Task objective: All of the data below must be repeated exactly.

========

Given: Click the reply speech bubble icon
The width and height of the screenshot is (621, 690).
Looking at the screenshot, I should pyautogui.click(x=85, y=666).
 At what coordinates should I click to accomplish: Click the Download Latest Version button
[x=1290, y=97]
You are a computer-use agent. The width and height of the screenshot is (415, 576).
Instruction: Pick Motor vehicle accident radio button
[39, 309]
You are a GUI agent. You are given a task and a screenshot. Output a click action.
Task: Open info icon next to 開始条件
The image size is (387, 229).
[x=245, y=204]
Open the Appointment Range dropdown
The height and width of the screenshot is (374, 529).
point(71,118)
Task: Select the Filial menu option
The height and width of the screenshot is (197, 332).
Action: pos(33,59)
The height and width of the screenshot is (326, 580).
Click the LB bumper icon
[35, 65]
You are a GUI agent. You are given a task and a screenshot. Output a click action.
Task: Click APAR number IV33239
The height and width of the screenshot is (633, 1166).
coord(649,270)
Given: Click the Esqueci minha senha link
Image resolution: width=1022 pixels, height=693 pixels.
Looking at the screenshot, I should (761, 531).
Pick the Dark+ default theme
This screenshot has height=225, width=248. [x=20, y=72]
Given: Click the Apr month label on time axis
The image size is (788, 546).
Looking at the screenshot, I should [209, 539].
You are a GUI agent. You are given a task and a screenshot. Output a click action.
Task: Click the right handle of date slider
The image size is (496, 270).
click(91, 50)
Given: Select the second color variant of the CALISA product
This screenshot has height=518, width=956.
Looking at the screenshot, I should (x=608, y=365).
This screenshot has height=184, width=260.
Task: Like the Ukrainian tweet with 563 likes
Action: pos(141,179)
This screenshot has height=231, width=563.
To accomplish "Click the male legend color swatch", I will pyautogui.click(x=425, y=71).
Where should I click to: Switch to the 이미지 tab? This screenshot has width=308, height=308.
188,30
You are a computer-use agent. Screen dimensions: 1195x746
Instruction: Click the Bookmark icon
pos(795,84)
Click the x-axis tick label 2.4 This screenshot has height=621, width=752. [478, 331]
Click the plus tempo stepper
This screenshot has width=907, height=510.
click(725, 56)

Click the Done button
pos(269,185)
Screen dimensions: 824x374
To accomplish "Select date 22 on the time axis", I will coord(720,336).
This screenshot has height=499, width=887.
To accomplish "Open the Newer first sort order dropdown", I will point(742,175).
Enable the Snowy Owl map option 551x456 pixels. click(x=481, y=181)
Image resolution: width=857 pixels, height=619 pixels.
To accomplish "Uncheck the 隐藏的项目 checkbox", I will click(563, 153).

========

Reply to the exercise:
Given: Click the reply speech bubble icon
The width and height of the screenshot is (621, 690).
Looking at the screenshot, I should pyautogui.click(x=85, y=666).
 At what coordinates should I click to accomplish: Click the Download Latest Version button
[x=1290, y=97]
You are a computer-use agent. The width and height of the screenshot is (415, 576).
Instruction: Pick Motor vehicle accident radio button
[39, 309]
You are a GUI agent. You are given a task and a screenshot. Output a click action.
Task: Open info icon next to 開始条件
The image size is (387, 229).
[x=245, y=204]
Open the Appointment Range dropdown
The height and width of the screenshot is (374, 529).
point(71,118)
Task: Select the Filial menu option
The height and width of the screenshot is (197, 332).
Action: pos(33,59)
The height and width of the screenshot is (326, 580).
Click the LB bumper icon
[35, 65]
You are a GUI agent. You are given a task and a screenshot. Output a click action.
Task: Click APAR number IV33239
The height and width of the screenshot is (633, 1166).
coord(649,270)
Given: Click the Esqueci minha senha link
Image resolution: width=1022 pixels, height=693 pixels.
Looking at the screenshot, I should (761, 531).
Pick the Dark+ default theme
This screenshot has height=225, width=248. [x=20, y=72]
Given: Click the Apr month label on time axis
The image size is (788, 546).
Looking at the screenshot, I should [209, 539].
You are a GUI agent. You are given a task and a screenshot. Output a click action.
Task: Click the right handle of date slider
The image size is (496, 270).
click(91, 50)
Given: Select the second color variant of the CALISA product
This screenshot has height=518, width=956.
Looking at the screenshot, I should (x=608, y=365).
This screenshot has height=184, width=260.
Task: Like the Ukrainian tweet with 563 likes
Action: pos(141,179)
This screenshot has height=231, width=563.
To accomplish "Click the male legend color swatch", I will pyautogui.click(x=425, y=71).
Where should I click to: Switch to the 이미지 tab? This screenshot has width=308, height=308.
188,30
You are a computer-use agent. Screen dimensions: 1195x746
Instruction: Click the Bookmark icon
pos(795,84)
Click the x-axis tick label 2.4 This screenshot has height=621, width=752. [478, 331]
Click the plus tempo stepper
This screenshot has width=907, height=510.
click(725, 56)

Click the Done button
pos(269,185)
Screen dimensions: 824x374
To accomplish "Select date 22 on the time axis", I will coord(720,336).
This screenshot has height=499, width=887.
To accomplish "Open the Newer first sort order dropdown", I will point(742,175).
Enable the Snowy Owl map option 551x456 pixels. click(x=481, y=181)
Image resolution: width=857 pixels, height=619 pixels.
To accomplish "Uncheck the 隐藏的项目 checkbox", I will click(563, 153).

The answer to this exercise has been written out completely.